## [EXERCISES]
**1)** Output the passage from the flash friendly swap proposal from "3. Deduplication: Content-hash-based" up to and including "to upstream this.", copied word for word.
**2)** According to the flash friendly swap proposal, what capabilities does the out-of-tree solution built for production embedded systems include?

## [PASSAGE PROVIDED]

[LSF/MM/BPF TOPIC] Flash Friendly Swap

linux-mm.kvack.org archive mirror
 help / color / mirror / Atom feed

* [LSF/MM/BPF TOPIC] Flash Friendly Swap
@ 2026-02-18 12:46 YoungJun Park
  2026-02-20 16:22 ` Christoph Hellwig
  0 siblings, 1 reply; 3+ messages in thread
From: YoungJun Park @ 2026-02-18 12:46 UTC (permalink / raw)
  To: lsf-pc; +Cc: linux-mm, youngjun.park, chrisl

Hello,

I would like to propose a session on NAND flash friendly swap layout.
Similar to how F2FS is designed as a flash friendly file system, the
goal is to make the swap subsystem write data to NAND flash devices
in a way that causes less wear.

We have been working on this problem in production embedded systems
and have built an out-of-tree solution with RAM buffering, sequential
writeback, and deduplication. I would like to discuss the upstream
path for these capabilities.

Background & Motivation:

We ship embedded products built on eMMC-based NAND flash and have been
dealing with memory pressure that demands aggressive swapping for years.
The limited P/E cycle endurance of NAND flash makes naive swap usage a
reliability risk -- swap I/O is random, small, and frequent, which is
the worst-case pattern for write amplification. Even with an FTL in the
eMMC controller, random writes from the swap layer still cause
additional WAF through internal garbage collection. Buffering and
reordering writes into sequential streams can complement the FTL and
reduce WAF.

Our team has published prior work on this problem[1], covering
techniques such as compression, RAM buffering with sequential writeback,
and flash-aware block management. Based on that work, we built an
internal solution and are now looking at how to bring these capabilities
upstream.

Current Implementation:

The current implementation is a standalone block device driver between
the swap layer and flash storage:

 1. RAM swap buffer: A kernel thread accumulates swap-out pages and
    flushes them to flash as sequential I/O at controlled intervals.

 2. Management layer: Mapping between swap slots and physical flash
    locations, with wear-aware allocation and writeback scheduling.

 3. Deduplication: Content-hash-based dedup before writing to flash --
    swap workloads often contain many zero-filled or duplicate pages.

This works, but as a standalone block device it sits outside mainline
infrastructure. I am seeking feedback on how to upstream this.

Discussion:

I would like to discuss the following topics:

- Flash friendly swap I/O:

  For flash-backed swap, writing sequentially and respecting erase
  block boundaries can reduce WAF. What could the swap subsystem do
  to better support flash devices?

- Deduplication in the swap layer:

  Swap workloads often contain many zero-filled or duplicate pages.
  Should dedup be a swap-layer feature rather than reimplemented
  per-backend?

## [SUPPLIED INFORMATION]
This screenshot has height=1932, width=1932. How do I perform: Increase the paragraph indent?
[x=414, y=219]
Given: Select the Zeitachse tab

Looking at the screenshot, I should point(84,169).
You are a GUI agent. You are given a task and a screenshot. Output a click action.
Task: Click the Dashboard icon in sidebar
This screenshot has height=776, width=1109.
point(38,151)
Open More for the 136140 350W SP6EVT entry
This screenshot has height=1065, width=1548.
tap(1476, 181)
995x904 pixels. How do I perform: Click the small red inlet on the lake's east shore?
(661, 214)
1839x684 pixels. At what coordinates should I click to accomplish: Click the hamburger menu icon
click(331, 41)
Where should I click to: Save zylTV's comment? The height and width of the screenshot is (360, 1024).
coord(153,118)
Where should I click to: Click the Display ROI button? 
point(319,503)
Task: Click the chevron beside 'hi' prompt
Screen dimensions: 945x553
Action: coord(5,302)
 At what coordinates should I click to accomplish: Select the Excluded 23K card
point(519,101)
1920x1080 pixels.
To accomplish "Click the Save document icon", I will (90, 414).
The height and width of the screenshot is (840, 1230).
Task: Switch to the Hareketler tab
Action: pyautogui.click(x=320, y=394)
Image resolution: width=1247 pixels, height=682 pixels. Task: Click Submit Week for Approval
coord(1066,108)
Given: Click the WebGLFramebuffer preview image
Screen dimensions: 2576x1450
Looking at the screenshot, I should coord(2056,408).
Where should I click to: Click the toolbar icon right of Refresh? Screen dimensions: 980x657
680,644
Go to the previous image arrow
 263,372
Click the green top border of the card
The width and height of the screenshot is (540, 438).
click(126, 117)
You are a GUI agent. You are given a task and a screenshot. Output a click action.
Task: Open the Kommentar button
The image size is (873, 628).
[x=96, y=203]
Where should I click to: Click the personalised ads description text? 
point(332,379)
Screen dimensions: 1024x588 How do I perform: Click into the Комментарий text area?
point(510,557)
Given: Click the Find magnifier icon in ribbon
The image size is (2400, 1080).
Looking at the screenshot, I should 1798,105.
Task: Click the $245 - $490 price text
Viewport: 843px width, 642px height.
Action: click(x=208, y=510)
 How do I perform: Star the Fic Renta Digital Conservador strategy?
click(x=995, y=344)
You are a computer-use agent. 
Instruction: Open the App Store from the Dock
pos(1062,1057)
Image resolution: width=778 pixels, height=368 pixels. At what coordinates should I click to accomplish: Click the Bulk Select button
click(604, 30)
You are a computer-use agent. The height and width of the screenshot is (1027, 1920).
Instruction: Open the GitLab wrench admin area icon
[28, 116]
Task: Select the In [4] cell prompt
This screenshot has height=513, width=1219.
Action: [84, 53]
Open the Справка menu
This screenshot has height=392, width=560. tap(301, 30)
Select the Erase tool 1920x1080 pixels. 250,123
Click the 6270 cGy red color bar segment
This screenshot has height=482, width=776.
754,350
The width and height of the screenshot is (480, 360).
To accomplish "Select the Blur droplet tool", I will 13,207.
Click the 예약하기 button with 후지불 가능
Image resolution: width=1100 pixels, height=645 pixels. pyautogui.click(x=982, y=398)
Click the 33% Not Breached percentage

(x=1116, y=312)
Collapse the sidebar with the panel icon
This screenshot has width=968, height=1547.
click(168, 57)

## [SOLUTIONS PER TASK]
**1)**
3. Deduplication: Content-hash-based dedup before writing to flash --
    swap workloads often contain many zero-filled or duplicate pages.

This works, but as a standalone block device it sits outside mainline
infrastructure. I am seeking feedback on how to upstream this.

**2)** RAM buffering, sequential writeback, and deduplication.